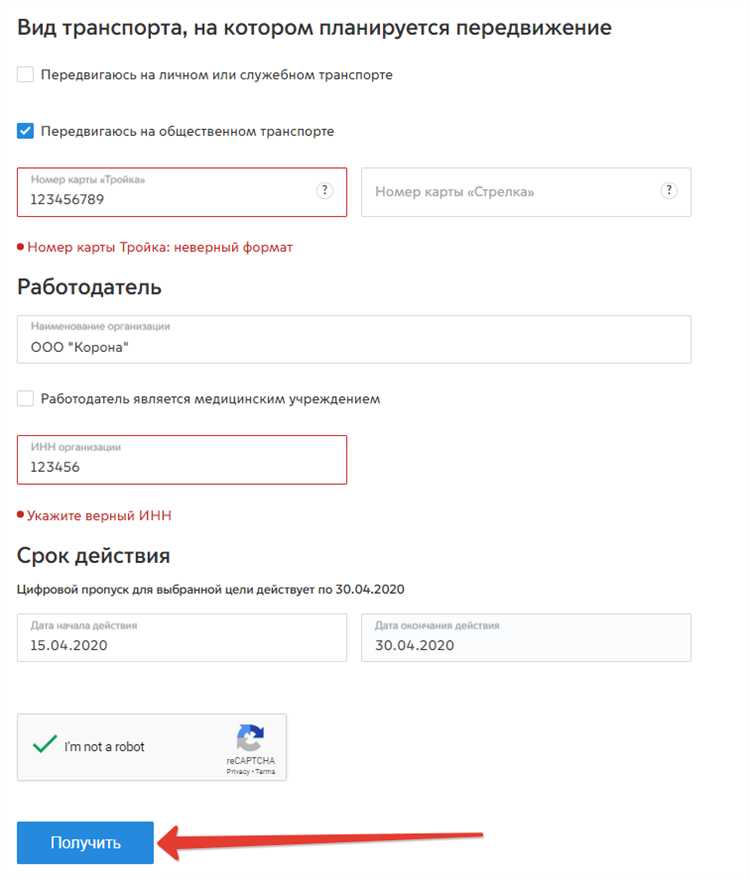
Task: Click the Получить button
Action: click(x=84, y=841)
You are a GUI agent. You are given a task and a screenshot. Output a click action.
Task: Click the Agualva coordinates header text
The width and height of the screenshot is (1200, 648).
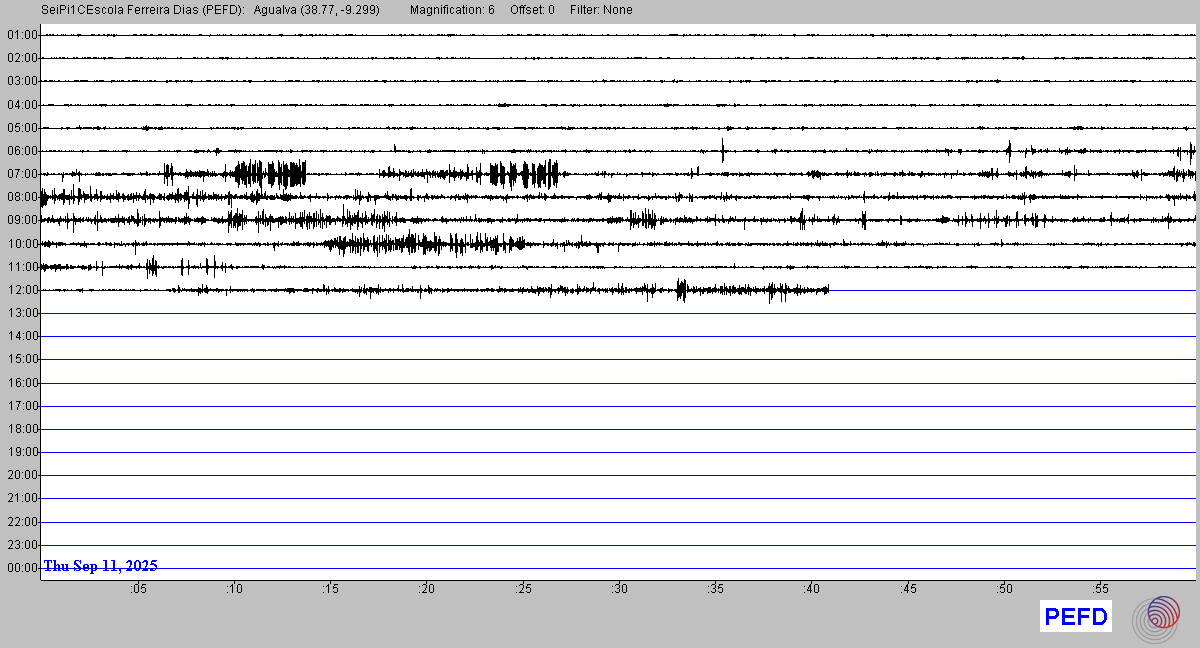[316, 10]
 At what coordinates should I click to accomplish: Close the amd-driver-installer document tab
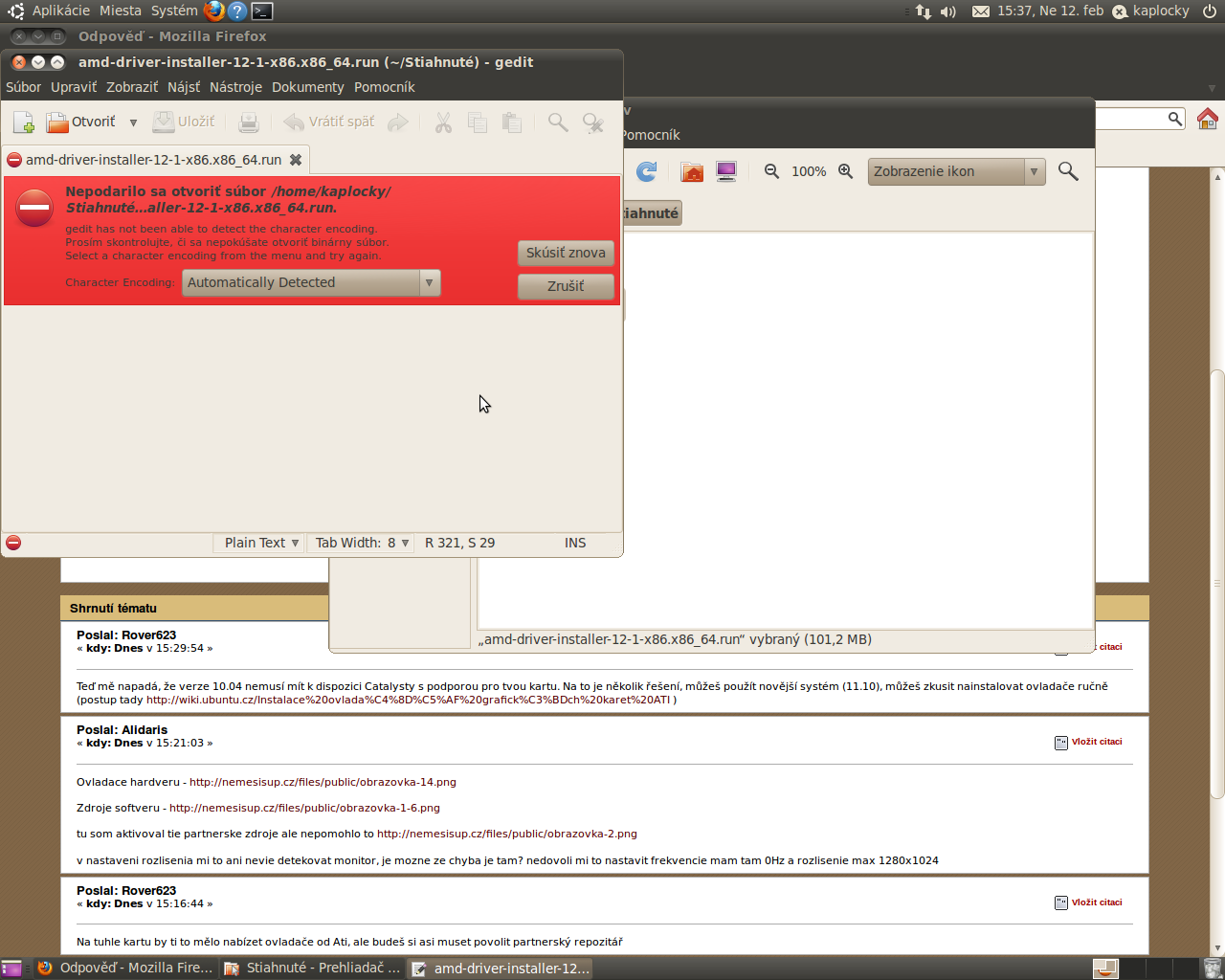click(296, 160)
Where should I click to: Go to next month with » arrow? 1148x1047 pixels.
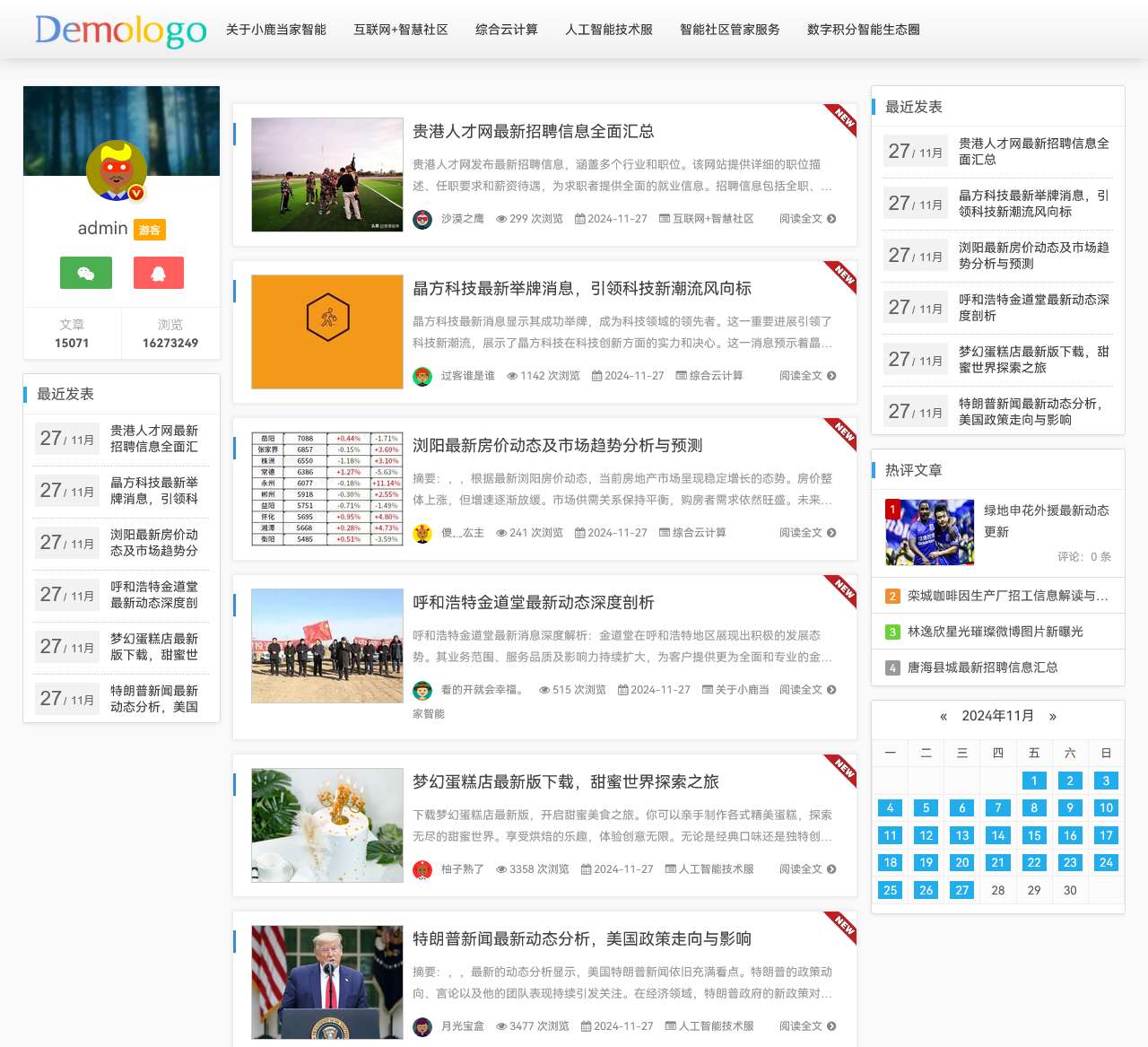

○ ○ ○ ○ ○

**PROBLEM**
Convert every line of the entries above into a two-column Markdown table, with a row number under "No." and the text of that line under "Text", and skip blank lines. Omit the pictures.

**REPLY TO THE TASK**
| No. | Text |
|---|---|
| 1 | Task: Click the Получить button |
| 2 | Action: click(x=84, y=841) |
| 3 | You are a GUI agent. You are given a task and a screenshot. Output a click action. |
| 4 | Task: Click the Agualva coordinates header text |
| 5 | The width and height of the screenshot is (1200, 648). |
| 6 | [316, 10] |
| 7 |  At what coordinates should I click to accomplish: Close the amd-driver-installer document tab |
| 8 | click(296, 160) |
| 9 | Where should I click to: Go to next month with » arrow? 1148x1047 pixels. |